▶ **DIRECTIONS**: The answer must be an exact copy of the lines from the one containing "Open Service Template column header menu" through the last line of the records, with no pictures.

+ + + + + + +

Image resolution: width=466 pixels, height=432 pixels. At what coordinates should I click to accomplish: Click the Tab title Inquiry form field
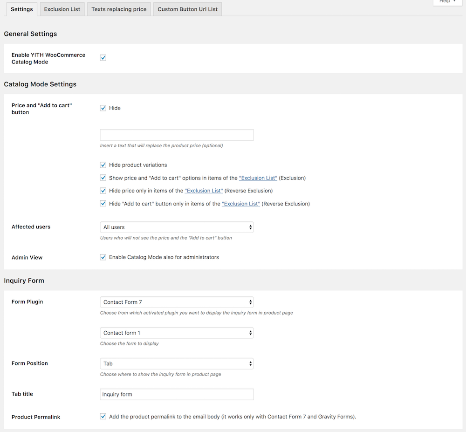click(177, 394)
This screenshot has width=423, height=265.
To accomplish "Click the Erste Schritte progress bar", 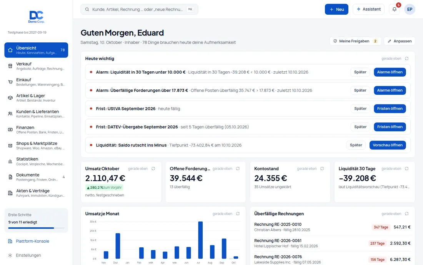I will (x=36, y=228).
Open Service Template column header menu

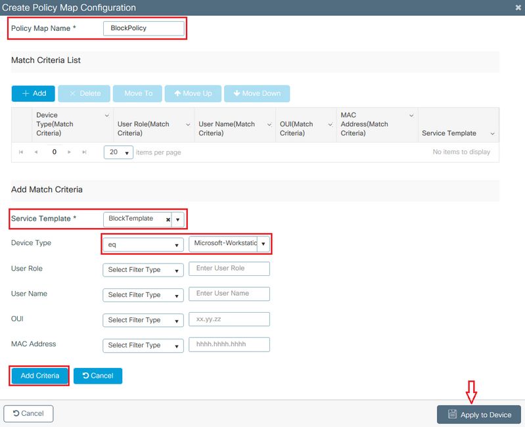pyautogui.click(x=492, y=133)
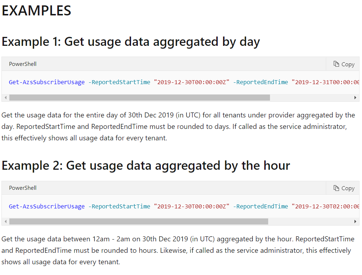362x275 pixels.
Task: Click the left scroll arrow under Example 1 code
Action: [x=5, y=97]
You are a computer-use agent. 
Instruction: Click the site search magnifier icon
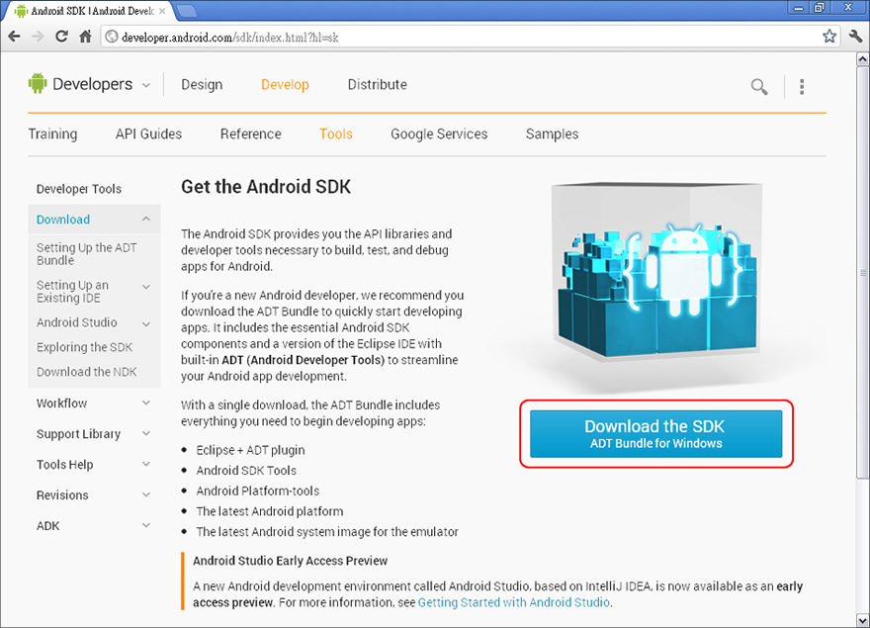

+ + + + + + +

▶ **RESPONSE TO THIS TASK**:
Open Service Template column header menu

pyautogui.click(x=492, y=133)
362x275 pixels.
Task: Click the left scroll arrow under Example 1 code
Action: [x=5, y=97]
You are a computer-use agent. 
Instruction: Click the site search magnifier icon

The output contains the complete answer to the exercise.